Blocked in by parked cars?


There have been a spate of cases over recent years concerning the nature and implications of rights granted to park cars and other vehicles. The case of Bachelor v Marlow cast doubt as to whether a right to park could exist as an easement. The case established a test for the validity of an easement as to whether the servient owner was left without ‘reasonable use’ of the land.  The Bachelor case was subsequently criticised by the House of Lords in Moncrieff v Jamieson and an alternative test was laid down as to whether the servient owner (over whose land the rights were exercised) could be viewed as having retained ‘control and possession’ of the land.

The judgment recently handed down in Kettel v Bloomfold Limited provides some welcome clarification. The High Court, in applying the tests set out above, held that a right to park was indeed capable of existing as an easement. Having established this point the Court went on to consider whether a landowner, having granted parking rights over its land, had a unilateral right to extinguish and relocate those rights.
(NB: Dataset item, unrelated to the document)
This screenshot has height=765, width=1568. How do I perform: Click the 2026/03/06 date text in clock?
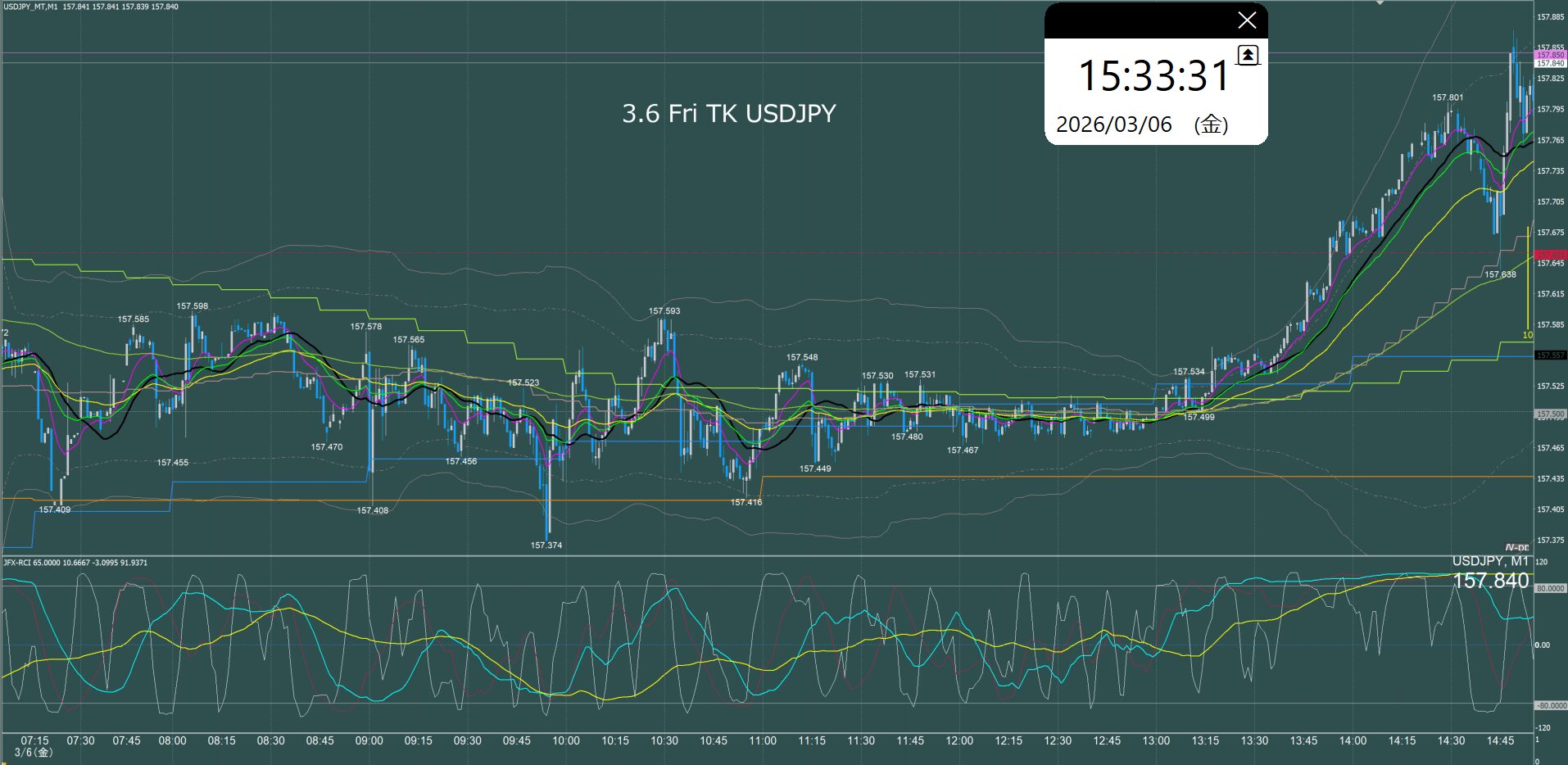click(x=1113, y=124)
The Court held that the general reservation (entitling the landlord to redevelop land outside of the areas actually demised for the residential units) wasn’t such as to override the easement to park. There was held to be no implied right to vary the easement in the absence of an express right to do so. The rights to park were therefore such as to prevent the re-development which the landlord proposed (and had in fact had commenced).

The landlord had seemingly hoped that were the tenant to take proceedings, an award of damages would be granted as opposed to an injunction (require the parking spaces to be provided and redevelopment to cease). The Court held that an injunction was an appropriate remedy to be applied and the redevelopment proposed by the landlord was therefore blocked.

This case highlights the need both for care when setting up new developments to ensure flexibility in the future and also to identify future redevelopment potential as soon as possible.